Southwestern Flag, August 9, 1851, page 3.
"We lately paid a visit to this flourishing town and were favorably impressed with its neat and orderly appearance.
"Before entering the town we stopped to refresh the inner man at a cool, delightful and never failing spring, which makes its appearance near the road side at the south end of town, furnishing an ample supply for all purposes of the citizens. During our sojourn, which was of short duration, we were regaled with the necessaries and comforts of life, served up in a style calculated to please the most fastidious, by that inimitable of hostesses Mrs. Leachman.

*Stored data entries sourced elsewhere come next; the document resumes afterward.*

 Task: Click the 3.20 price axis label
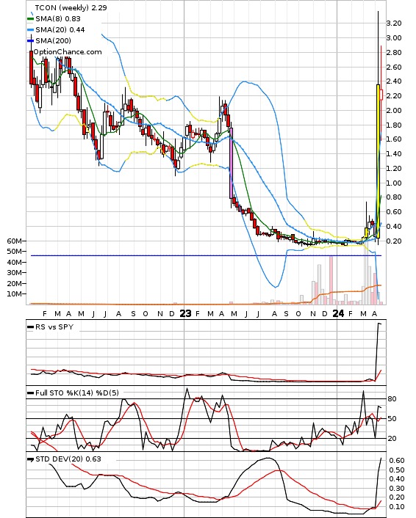point(393,23)
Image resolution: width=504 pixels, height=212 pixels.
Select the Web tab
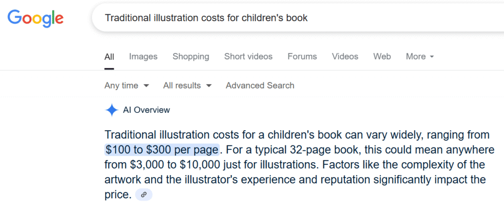click(382, 57)
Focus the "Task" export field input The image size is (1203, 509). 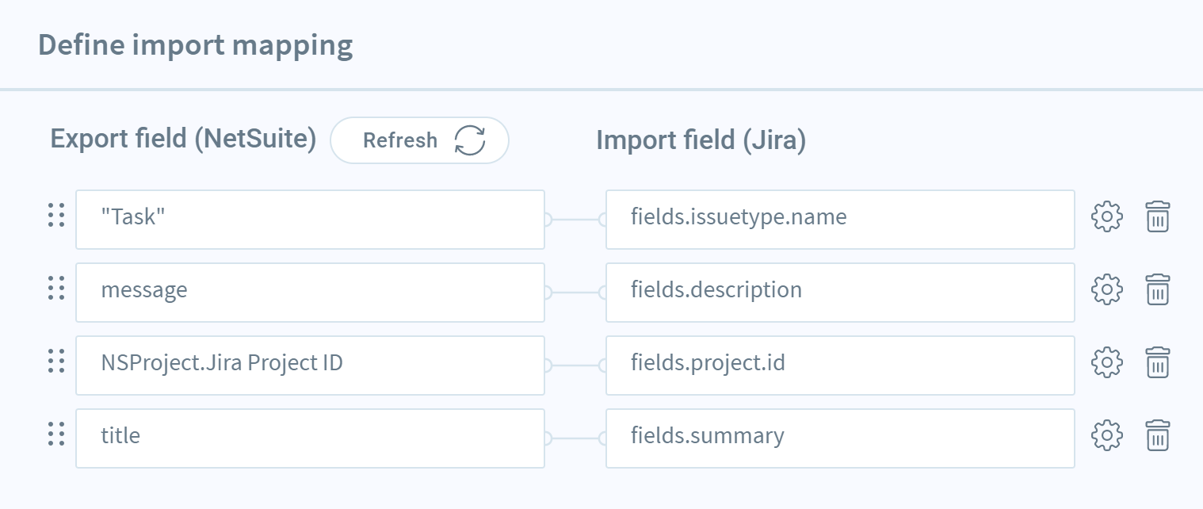[310, 220]
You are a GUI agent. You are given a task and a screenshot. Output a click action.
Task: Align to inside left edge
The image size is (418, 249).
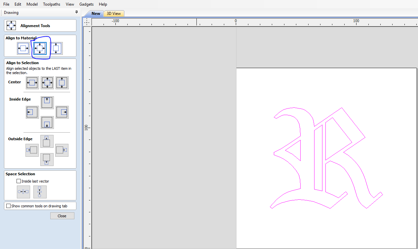coord(32,112)
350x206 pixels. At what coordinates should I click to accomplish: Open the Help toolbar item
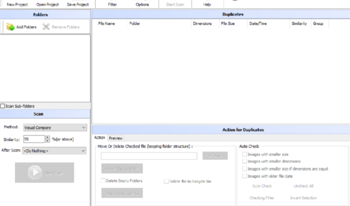(207, 5)
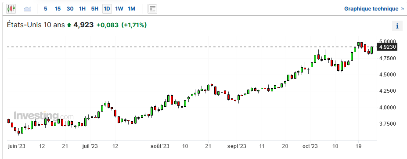The image size is (407, 159).
Task: Click the oct '23 date marker
Action: coord(310,146)
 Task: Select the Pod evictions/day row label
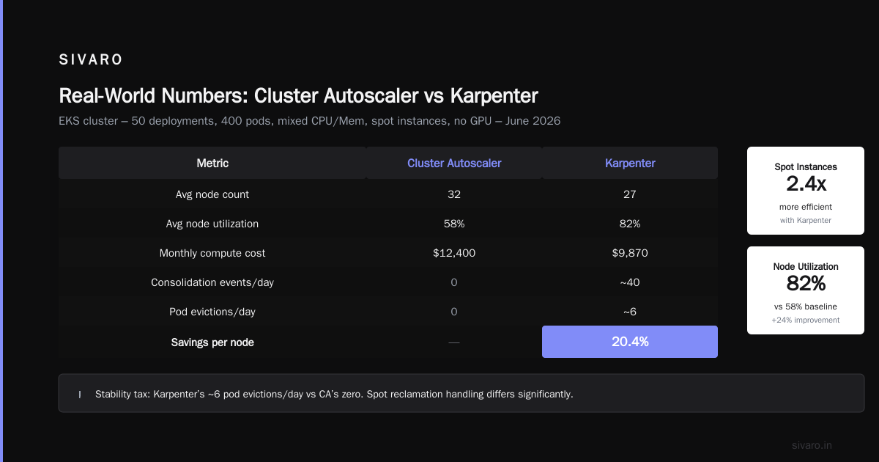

"Bolivar is well situated in a healthy and well watered portion of the State and must, being the county seat and the center of business for Polk County, continue to increase in population and business at a healthy rate. The court house for the county is one of the best and most substantial buildings of the kind to be found in South West Missouri, reflecting great credit upon the county, and all engaged in its construction. From our observation, we infer that Bolivar is furnished with business and professional men sufficient for the wants of the county. On the west side of the public square we noticed the business places of J. E. Rains & Co. merchants, W. Grigs, Saddler and Harness maker, the office of Dr. Stayton, the shops and residence of Col. Beaman, “caleb quotem,” [a jack-of-all-trades] Carriage, Wagon and Cabinet maker, a good mechanic and citizen, but an unfortunate politician. South side – Tilton & Sanders and L. Leachman, merchants. East side John W. Wilson & Co., merchants, and on the north side the business houses of W. R. Devin, merchant, and the residence, Drug Store and office of Dr. P.B. Larimore, a good physician, worthy citizen, and our estimable agent. We also noticed the grocery establishment of Thos. Nicholes [sic] and Mr. B. Lunsford, where debility can find a stimulant.
"Preparations are being made for the building of an Academy in a beautiful grove south of the public square, where the rising generation can obtain a complete and thorough English education. The citizens are kind and hospitable, industrious and orderly, evincing no want of enterprise."
The Southwestern Flag microfilm is now available in the Local History department at the Library Center. The microfilm covers November 19, 1849 to October 18, 1851.